● **Action item**: In the entries, find all lines that hold the word "link" and copy them.

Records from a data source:
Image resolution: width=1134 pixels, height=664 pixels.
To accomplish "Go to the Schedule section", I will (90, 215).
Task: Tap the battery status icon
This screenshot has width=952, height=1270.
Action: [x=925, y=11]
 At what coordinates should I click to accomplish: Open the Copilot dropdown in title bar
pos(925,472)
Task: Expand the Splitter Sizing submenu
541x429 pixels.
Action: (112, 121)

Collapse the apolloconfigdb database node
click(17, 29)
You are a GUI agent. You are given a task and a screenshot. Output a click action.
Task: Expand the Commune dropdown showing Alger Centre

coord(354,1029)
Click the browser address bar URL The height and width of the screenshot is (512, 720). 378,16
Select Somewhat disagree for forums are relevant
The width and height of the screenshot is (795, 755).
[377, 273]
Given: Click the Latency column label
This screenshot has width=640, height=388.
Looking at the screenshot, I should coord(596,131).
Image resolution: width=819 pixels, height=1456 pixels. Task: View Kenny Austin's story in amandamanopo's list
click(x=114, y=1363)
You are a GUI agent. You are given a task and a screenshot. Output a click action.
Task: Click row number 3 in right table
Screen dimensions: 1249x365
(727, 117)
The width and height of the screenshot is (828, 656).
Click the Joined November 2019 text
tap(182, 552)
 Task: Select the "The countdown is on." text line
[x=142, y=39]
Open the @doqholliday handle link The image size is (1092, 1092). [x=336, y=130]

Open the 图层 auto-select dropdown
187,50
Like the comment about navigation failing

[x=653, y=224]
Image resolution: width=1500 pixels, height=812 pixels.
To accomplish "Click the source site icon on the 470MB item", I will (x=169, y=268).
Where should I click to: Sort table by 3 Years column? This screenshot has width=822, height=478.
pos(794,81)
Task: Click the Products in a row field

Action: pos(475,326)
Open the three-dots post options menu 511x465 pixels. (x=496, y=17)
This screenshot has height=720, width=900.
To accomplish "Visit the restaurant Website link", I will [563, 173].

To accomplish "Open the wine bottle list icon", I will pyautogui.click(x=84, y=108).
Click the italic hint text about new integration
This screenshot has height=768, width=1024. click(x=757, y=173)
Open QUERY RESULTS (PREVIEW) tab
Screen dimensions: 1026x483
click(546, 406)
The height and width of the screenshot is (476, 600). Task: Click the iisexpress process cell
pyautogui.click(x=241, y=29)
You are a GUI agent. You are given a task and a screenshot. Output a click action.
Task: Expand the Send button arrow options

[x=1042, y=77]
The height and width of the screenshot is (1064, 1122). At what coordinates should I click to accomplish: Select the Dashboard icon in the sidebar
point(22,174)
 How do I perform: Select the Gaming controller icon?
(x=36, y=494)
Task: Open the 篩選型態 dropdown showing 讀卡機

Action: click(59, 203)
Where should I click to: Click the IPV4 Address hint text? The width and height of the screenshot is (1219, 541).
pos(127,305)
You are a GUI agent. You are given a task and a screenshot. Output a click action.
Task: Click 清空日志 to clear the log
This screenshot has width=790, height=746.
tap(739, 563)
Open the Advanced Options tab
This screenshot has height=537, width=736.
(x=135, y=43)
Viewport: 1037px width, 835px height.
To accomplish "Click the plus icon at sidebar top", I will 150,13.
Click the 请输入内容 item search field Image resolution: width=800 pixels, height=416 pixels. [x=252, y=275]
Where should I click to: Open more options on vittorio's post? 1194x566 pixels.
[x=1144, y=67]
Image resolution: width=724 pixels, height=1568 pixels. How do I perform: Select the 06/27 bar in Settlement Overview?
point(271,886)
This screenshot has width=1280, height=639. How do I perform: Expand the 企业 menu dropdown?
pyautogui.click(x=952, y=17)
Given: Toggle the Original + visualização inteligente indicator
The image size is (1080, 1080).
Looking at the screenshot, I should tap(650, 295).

● **Written answer**:
Open the @doqholliday handle link The image size is (1092, 1092). [x=336, y=130]
To accomplish "Visit the restaurant Website link", I will [563, 173].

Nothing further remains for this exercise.